= Data under study =
- - - - -
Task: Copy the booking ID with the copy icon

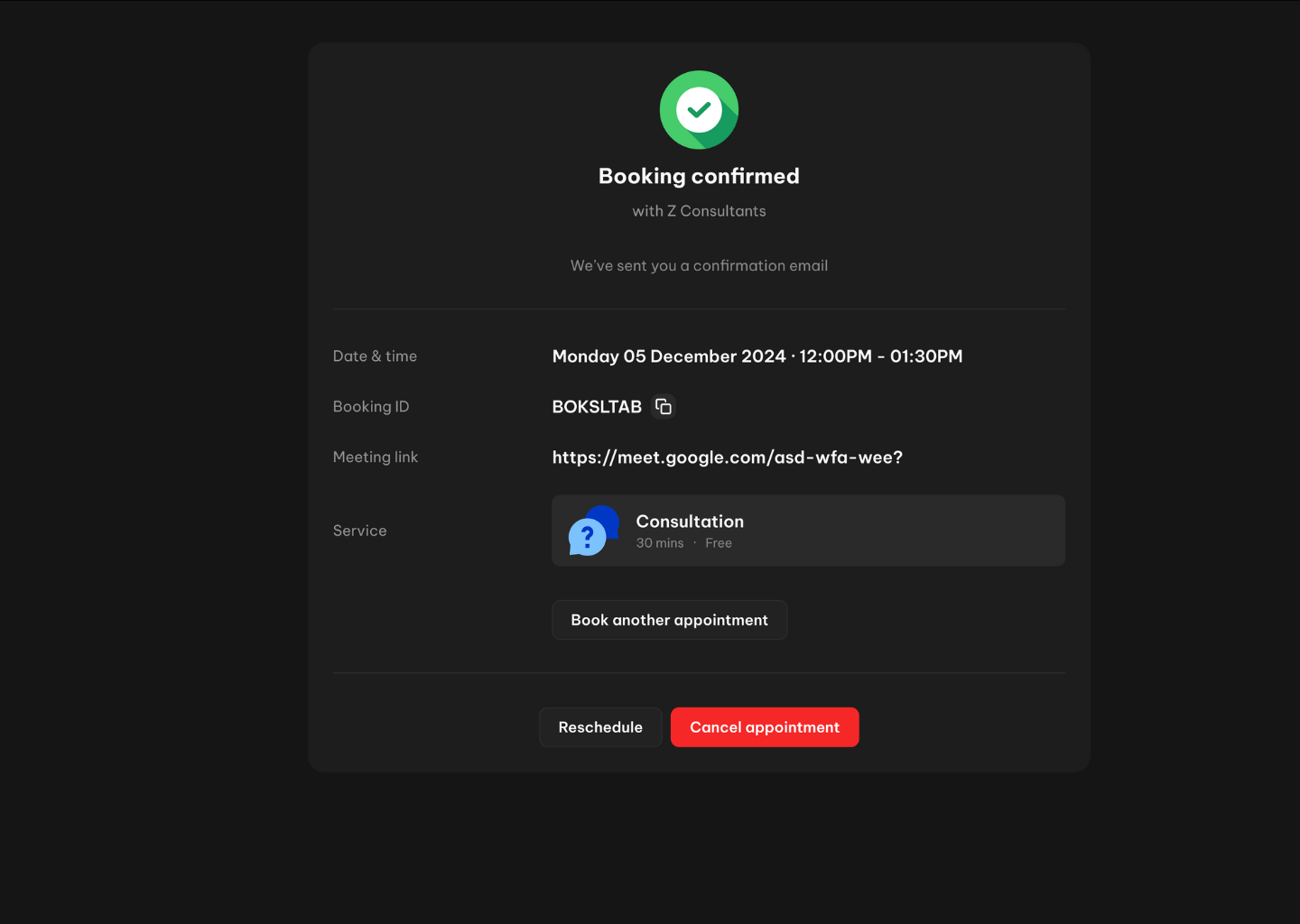Action: pos(664,407)
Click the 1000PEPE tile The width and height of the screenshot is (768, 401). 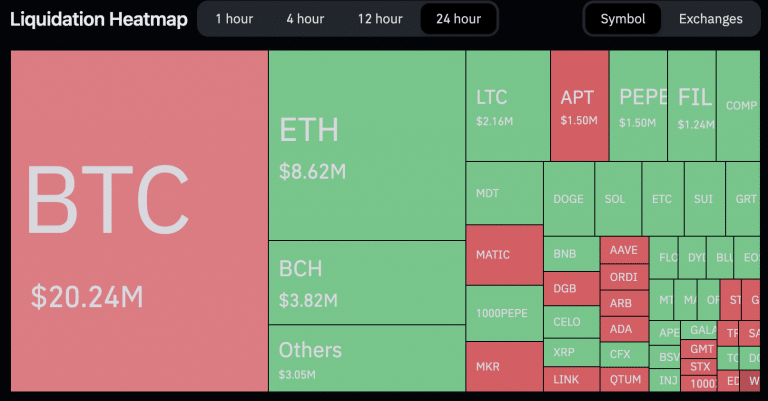point(504,313)
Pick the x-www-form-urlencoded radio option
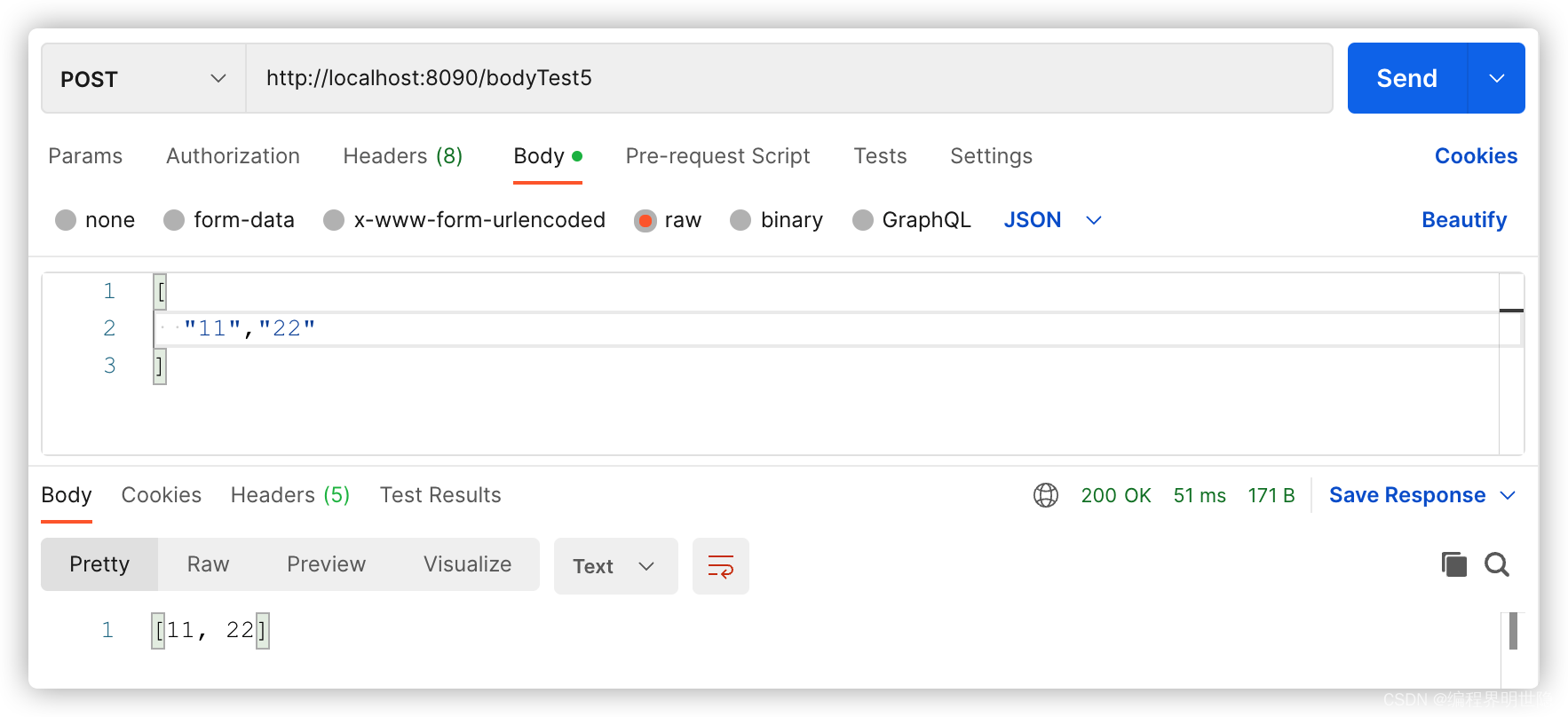 click(335, 220)
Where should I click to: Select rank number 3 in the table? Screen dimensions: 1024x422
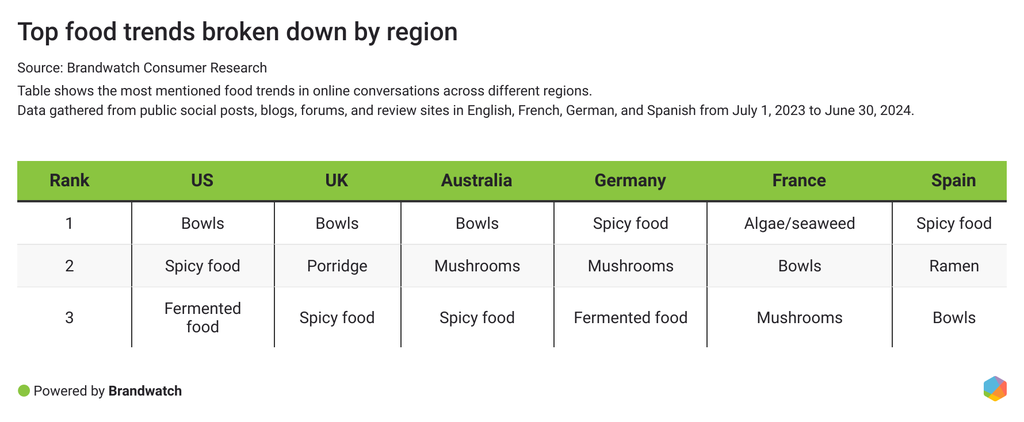click(69, 317)
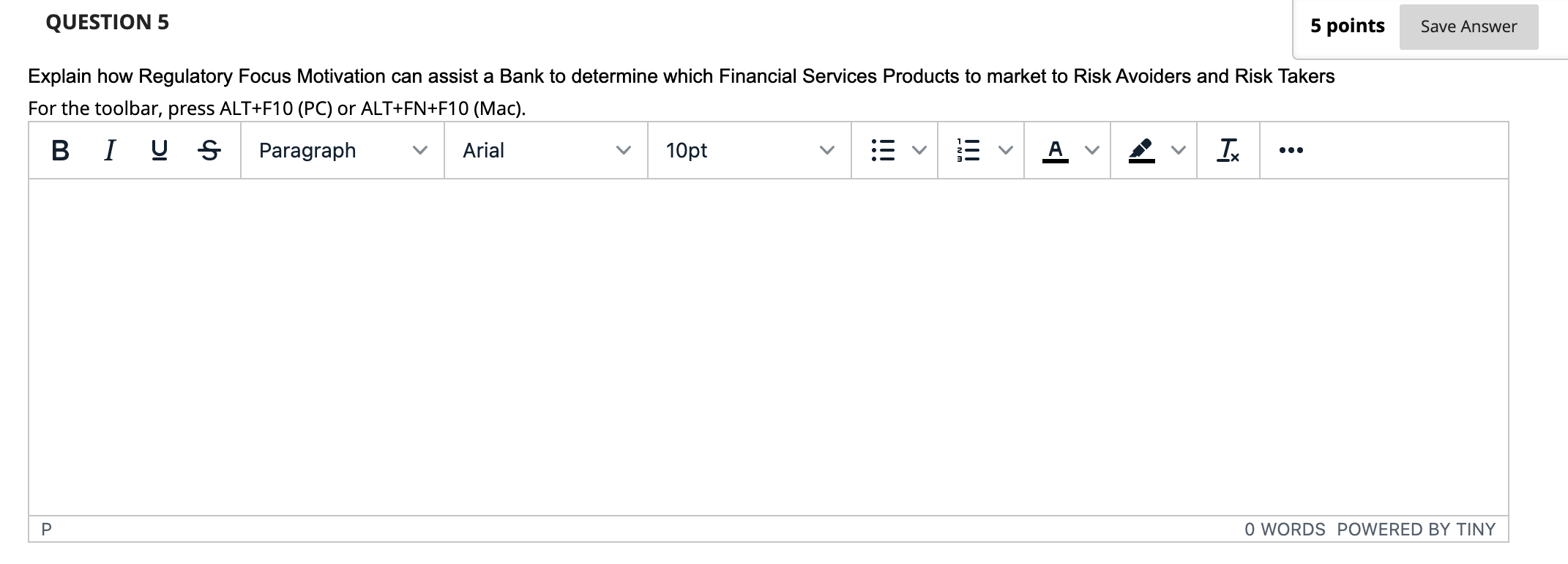The image size is (1568, 564).
Task: Toggle underline formatting
Action: click(x=159, y=150)
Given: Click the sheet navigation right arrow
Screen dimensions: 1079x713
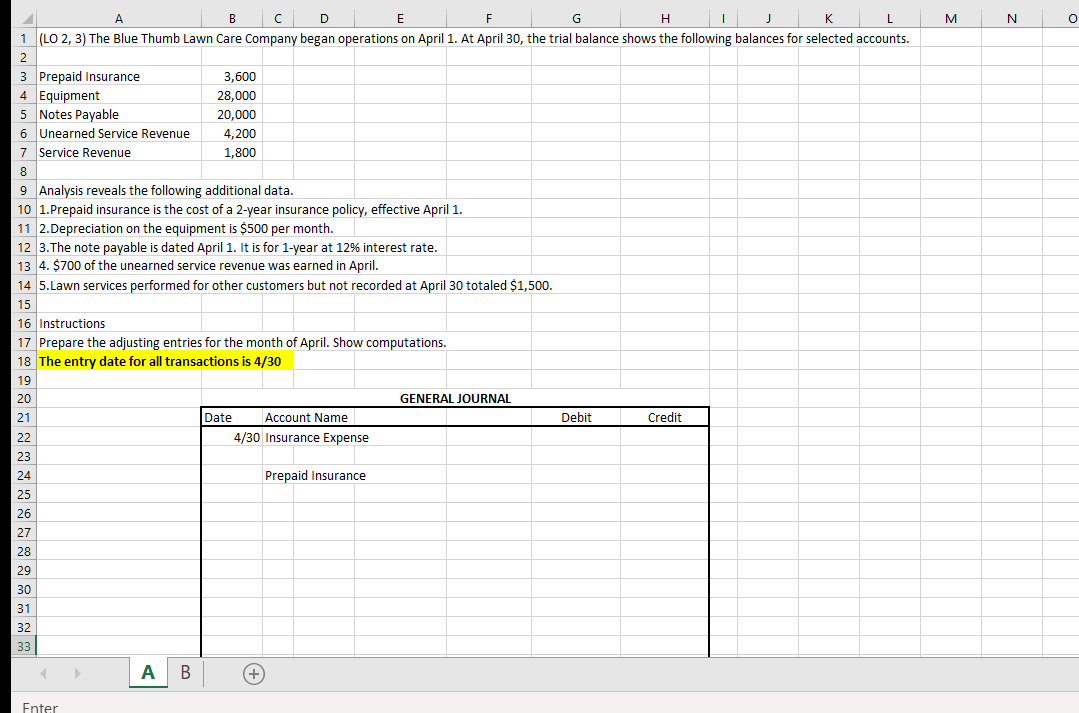Looking at the screenshot, I should pyautogui.click(x=78, y=673).
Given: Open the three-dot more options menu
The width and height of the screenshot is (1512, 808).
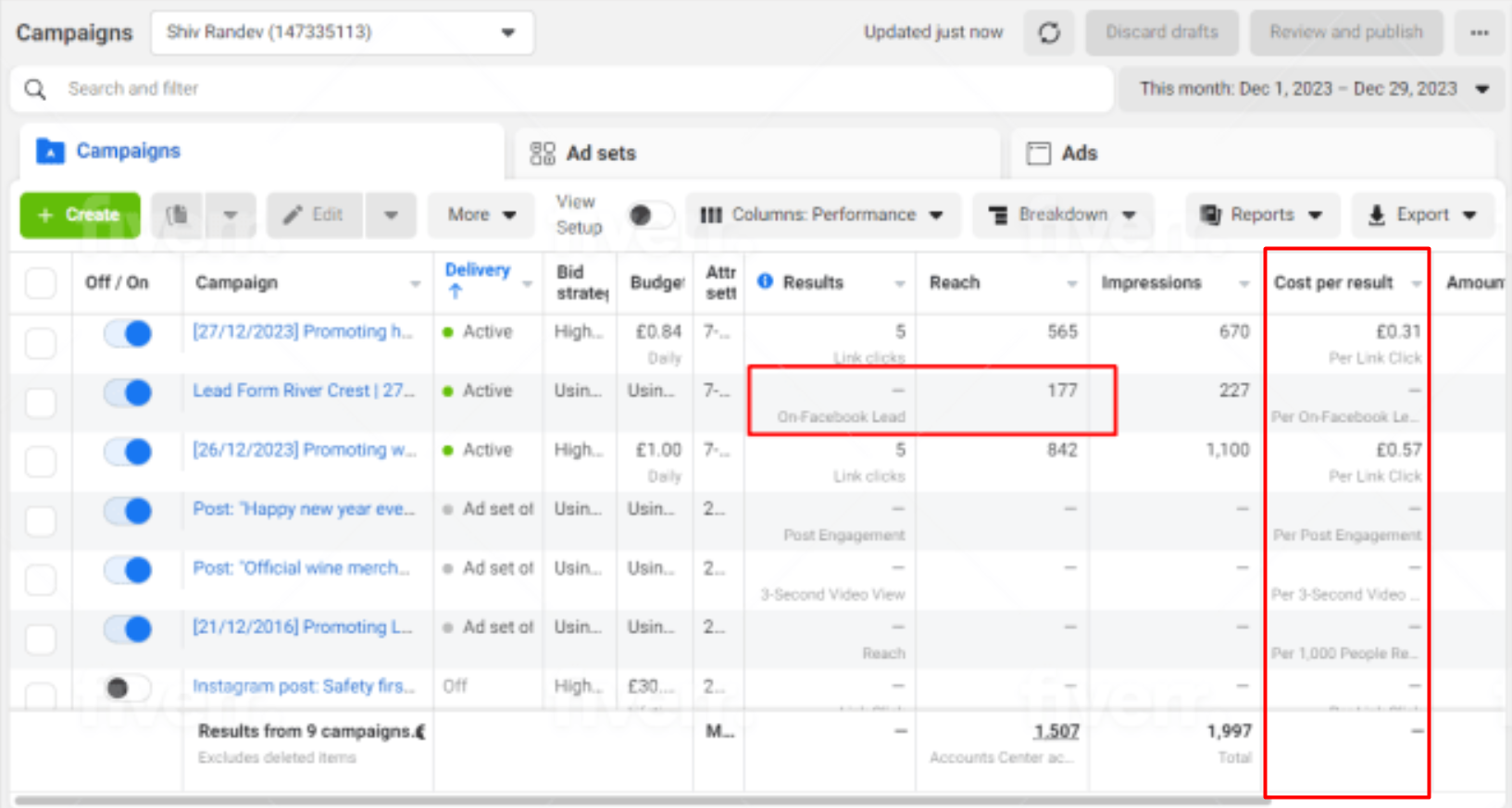Looking at the screenshot, I should pyautogui.click(x=1479, y=33).
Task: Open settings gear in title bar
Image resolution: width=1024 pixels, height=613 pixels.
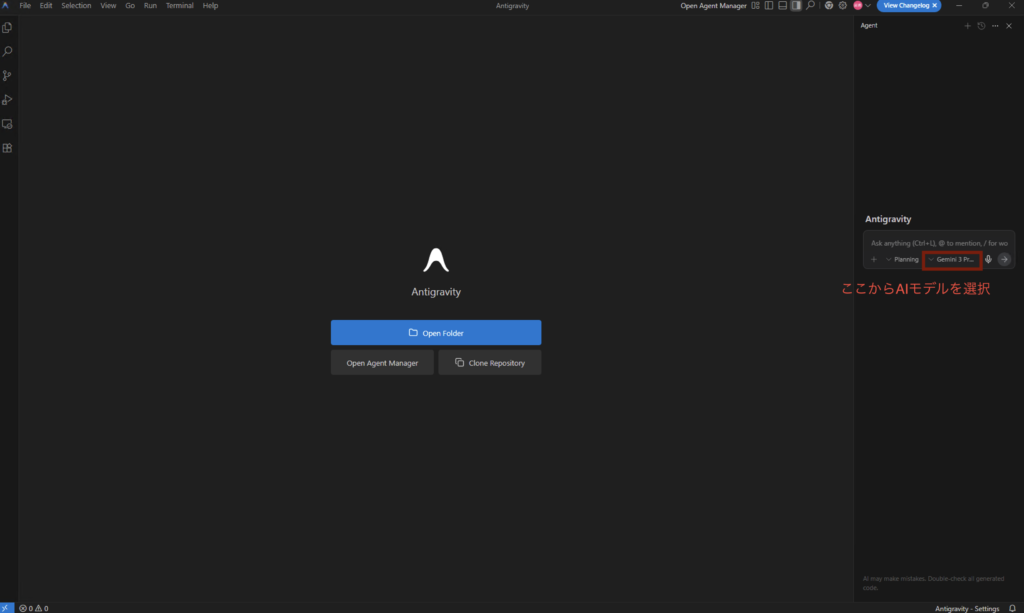Action: point(842,5)
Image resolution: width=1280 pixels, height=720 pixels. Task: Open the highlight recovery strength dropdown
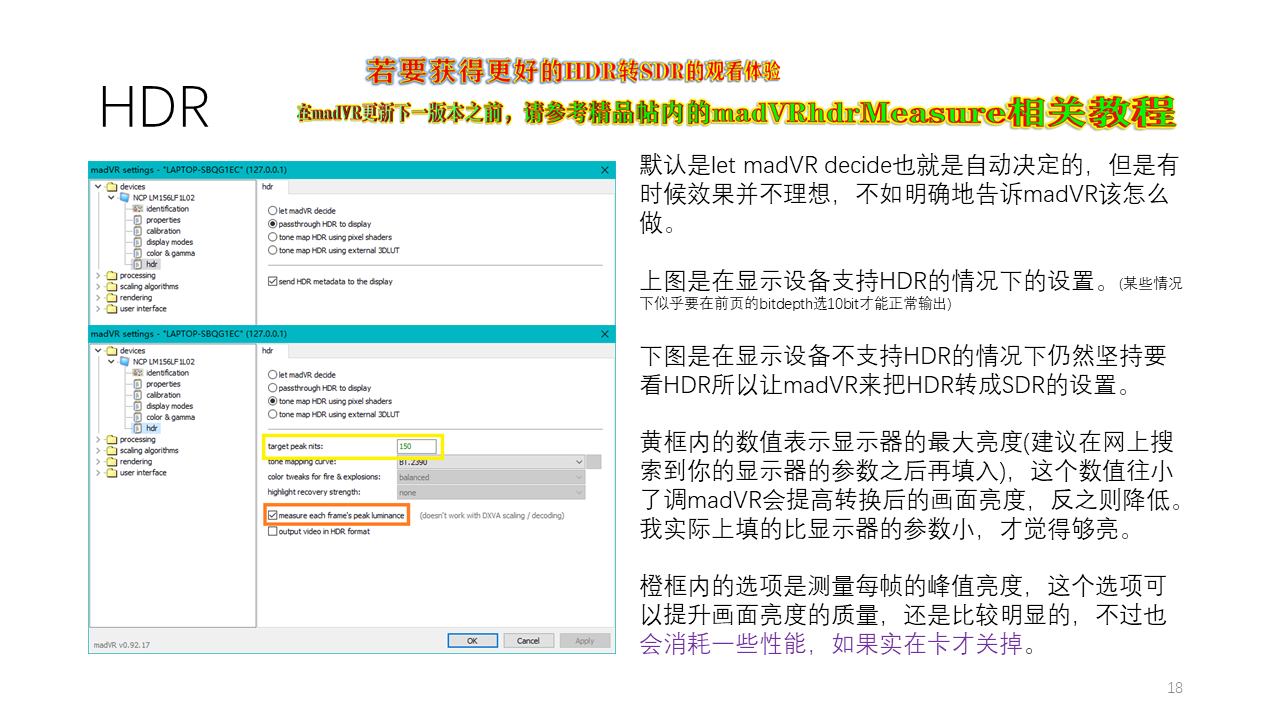coord(491,492)
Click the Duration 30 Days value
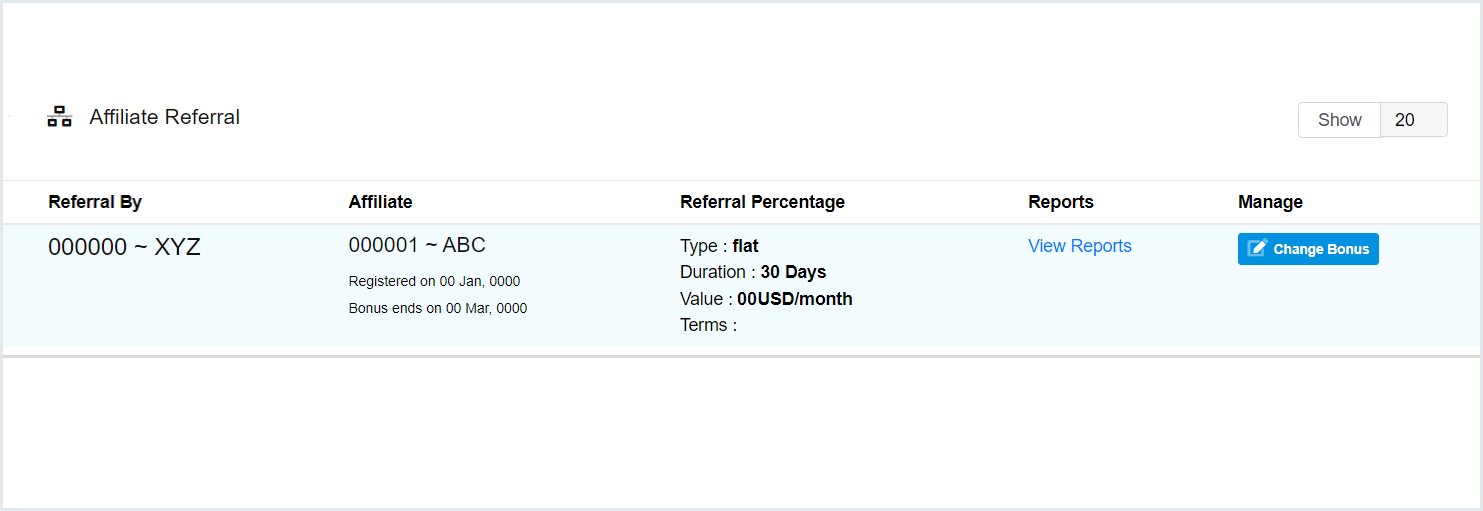 [793, 272]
- - - - -
= Task item =
Could you repeat word for word only the lines from the one that contains "Given: Open the three-dot more options menu" through the end of the listing, leaving out the pictures?

= Completed exercise =
Given: Open the three-dot more options menu
The width and height of the screenshot is (1512, 808).
Looking at the screenshot, I should pyautogui.click(x=1479, y=33).
Task: Open settings gear in title bar
Image resolution: width=1024 pixels, height=613 pixels.
Action: point(842,5)
Image resolution: width=1280 pixels, height=720 pixels. Task: Open the highlight recovery strength dropdown
coord(491,492)
Click the Duration 30 Days value
 [793, 272]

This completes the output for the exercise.